→ DO THIS: Express the listing lines as a numbered list, leaving out any blank lines. Begin at the line that contains "Given: Select the 大混山" and stop after the line that contains "The height and width of the screenshot is (830, 1327).".

→ ITEMS:
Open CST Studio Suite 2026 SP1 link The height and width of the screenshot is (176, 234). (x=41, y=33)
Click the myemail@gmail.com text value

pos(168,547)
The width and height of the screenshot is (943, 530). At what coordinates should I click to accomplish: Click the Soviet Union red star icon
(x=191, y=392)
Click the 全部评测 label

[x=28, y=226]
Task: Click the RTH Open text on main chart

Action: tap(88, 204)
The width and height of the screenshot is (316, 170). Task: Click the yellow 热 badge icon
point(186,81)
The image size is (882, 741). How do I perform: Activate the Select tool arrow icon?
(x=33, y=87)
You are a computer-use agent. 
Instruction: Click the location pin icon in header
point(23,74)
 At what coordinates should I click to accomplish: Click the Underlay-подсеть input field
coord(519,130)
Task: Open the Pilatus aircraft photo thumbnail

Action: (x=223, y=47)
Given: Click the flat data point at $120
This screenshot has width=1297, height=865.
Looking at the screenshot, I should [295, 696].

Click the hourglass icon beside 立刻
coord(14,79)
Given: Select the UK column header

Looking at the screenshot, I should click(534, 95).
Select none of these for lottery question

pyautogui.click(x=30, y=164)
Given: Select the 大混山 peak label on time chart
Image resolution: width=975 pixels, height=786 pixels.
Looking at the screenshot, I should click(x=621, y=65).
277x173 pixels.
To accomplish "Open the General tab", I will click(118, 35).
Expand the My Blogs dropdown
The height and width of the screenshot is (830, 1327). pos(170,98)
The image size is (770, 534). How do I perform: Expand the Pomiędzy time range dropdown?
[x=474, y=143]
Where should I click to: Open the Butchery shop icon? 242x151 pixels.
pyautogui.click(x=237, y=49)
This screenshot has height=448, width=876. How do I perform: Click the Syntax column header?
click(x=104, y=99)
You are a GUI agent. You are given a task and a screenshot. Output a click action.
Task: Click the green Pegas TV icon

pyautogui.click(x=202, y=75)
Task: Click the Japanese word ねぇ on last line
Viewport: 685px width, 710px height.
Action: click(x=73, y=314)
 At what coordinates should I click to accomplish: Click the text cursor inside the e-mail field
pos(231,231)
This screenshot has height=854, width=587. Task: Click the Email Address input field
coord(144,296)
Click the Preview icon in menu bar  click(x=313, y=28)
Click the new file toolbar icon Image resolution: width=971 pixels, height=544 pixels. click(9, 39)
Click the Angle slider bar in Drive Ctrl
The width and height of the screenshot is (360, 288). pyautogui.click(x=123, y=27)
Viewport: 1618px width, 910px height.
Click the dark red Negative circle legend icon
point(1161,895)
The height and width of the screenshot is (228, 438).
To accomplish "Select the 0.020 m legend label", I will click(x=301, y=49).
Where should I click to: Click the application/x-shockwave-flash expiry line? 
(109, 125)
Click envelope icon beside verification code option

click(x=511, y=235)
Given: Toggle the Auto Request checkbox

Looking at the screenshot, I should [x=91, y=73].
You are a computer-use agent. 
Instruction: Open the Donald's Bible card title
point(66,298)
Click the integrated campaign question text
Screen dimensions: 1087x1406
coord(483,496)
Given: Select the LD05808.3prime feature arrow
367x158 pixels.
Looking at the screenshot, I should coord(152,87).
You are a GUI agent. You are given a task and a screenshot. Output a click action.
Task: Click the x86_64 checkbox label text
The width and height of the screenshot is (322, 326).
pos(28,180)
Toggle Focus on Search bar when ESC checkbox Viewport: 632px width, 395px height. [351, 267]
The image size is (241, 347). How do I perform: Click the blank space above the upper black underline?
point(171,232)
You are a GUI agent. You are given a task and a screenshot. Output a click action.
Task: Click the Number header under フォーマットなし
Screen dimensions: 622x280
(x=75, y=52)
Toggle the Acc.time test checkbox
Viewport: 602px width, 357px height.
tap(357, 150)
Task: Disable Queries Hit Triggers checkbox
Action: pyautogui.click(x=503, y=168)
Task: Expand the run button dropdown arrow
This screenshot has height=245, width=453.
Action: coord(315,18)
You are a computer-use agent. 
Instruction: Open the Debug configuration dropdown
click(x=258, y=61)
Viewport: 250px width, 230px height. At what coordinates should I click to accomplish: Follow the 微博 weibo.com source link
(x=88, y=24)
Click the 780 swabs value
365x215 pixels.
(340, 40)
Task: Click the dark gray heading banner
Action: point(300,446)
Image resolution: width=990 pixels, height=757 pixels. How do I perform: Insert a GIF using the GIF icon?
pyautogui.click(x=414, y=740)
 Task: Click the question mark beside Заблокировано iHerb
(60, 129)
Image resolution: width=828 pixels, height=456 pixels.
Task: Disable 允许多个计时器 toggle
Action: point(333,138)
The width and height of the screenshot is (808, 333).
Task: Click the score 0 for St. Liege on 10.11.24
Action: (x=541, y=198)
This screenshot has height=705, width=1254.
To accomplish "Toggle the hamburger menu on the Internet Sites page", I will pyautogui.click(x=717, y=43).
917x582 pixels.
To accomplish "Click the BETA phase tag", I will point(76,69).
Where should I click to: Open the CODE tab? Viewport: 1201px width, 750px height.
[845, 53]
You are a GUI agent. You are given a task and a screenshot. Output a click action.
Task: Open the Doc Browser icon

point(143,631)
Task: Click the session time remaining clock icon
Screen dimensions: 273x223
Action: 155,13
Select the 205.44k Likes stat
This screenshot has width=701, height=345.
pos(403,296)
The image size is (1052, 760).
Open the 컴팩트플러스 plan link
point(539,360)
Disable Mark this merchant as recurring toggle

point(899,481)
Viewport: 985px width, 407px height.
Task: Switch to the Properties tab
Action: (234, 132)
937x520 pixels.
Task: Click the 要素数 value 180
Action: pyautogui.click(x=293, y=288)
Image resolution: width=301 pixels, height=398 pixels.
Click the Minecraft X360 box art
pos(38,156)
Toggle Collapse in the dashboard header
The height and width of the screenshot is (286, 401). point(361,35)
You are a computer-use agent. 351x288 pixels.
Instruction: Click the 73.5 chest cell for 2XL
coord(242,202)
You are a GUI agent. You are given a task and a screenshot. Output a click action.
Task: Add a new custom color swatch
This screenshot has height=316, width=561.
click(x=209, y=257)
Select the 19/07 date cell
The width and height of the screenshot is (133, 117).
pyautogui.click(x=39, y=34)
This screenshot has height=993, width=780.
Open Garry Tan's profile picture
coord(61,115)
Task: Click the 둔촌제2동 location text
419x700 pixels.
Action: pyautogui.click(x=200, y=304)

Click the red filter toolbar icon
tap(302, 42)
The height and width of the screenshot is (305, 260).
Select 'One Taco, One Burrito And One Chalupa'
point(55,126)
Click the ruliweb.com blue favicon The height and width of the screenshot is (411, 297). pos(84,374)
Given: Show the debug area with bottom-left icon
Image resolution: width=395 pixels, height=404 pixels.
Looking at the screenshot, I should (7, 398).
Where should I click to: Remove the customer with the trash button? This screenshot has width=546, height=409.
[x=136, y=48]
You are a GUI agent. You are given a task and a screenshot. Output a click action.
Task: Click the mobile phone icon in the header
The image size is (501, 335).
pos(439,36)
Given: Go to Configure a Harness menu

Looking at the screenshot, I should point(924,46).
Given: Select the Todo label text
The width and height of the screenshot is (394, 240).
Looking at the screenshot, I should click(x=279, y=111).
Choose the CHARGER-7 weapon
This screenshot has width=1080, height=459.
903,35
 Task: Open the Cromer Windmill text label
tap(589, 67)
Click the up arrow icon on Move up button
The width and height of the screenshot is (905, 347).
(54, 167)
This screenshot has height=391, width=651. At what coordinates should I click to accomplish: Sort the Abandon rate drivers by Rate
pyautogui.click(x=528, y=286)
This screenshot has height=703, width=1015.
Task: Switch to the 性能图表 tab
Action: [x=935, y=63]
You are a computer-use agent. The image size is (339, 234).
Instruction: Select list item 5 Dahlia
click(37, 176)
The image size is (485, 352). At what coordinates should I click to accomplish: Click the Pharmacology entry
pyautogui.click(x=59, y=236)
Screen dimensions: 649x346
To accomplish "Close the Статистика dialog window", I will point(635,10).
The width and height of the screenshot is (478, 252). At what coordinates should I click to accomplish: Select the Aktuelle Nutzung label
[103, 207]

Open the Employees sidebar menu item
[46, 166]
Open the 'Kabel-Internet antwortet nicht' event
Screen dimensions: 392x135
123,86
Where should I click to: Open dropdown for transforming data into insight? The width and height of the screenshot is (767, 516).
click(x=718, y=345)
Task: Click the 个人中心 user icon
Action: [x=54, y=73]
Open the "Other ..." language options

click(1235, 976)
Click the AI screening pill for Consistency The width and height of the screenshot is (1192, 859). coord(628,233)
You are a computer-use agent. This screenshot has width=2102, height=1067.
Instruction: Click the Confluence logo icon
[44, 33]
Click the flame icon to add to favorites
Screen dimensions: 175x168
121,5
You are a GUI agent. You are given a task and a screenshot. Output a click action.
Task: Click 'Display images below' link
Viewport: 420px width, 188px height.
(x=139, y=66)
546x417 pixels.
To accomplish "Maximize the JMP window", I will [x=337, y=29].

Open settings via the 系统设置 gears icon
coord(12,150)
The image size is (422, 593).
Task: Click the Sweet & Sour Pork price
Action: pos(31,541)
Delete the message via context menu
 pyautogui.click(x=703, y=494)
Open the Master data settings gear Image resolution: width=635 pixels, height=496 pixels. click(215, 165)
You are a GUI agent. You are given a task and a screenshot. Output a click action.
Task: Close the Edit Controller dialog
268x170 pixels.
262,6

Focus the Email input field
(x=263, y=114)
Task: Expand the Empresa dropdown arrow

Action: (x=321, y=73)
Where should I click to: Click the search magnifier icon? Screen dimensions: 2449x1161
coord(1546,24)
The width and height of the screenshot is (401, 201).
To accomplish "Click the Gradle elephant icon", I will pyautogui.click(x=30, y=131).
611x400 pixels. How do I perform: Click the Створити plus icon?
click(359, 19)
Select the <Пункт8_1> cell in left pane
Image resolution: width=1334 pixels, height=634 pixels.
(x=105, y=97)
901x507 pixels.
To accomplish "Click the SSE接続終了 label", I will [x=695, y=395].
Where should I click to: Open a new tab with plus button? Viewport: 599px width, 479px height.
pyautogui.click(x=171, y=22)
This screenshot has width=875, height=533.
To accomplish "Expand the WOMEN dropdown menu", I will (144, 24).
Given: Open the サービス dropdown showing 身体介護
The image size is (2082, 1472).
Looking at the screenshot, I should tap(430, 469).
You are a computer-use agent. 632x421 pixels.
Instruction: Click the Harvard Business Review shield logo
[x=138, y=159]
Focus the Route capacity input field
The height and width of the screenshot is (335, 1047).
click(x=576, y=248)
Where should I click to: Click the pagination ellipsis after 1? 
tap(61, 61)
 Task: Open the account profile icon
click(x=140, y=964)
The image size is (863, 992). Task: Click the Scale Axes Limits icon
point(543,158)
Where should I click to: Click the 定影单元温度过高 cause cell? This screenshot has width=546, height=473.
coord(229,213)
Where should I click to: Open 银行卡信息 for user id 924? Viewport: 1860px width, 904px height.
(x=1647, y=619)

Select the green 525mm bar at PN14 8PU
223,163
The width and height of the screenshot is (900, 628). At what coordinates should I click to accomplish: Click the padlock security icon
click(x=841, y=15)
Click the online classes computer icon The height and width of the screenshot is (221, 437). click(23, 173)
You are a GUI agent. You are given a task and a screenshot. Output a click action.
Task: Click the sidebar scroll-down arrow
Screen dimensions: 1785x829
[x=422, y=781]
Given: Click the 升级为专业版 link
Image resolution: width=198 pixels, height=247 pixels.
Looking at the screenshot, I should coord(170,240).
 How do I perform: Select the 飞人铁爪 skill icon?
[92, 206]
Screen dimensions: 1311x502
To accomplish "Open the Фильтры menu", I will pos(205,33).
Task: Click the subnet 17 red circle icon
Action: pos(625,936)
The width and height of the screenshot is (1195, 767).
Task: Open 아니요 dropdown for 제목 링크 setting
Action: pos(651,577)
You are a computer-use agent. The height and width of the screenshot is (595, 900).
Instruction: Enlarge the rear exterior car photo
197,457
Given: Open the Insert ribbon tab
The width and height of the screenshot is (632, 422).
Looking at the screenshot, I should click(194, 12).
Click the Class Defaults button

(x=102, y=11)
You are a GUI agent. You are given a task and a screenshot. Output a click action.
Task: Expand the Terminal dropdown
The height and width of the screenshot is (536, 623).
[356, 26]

→ TASK SOLUTION:
1. Given: Select the 大混山 peak label on time chart
2. Image resolution: width=975 pixels, height=786 pixels.
3. Looking at the screenshot, I should click(x=621, y=65).
4. 277x173 pixels.
5. To accomplish "Open the General tab", I will click(118, 35).
6. Expand the My Blogs dropdown
7. The height and width of the screenshot is (830, 1327). pos(170,98)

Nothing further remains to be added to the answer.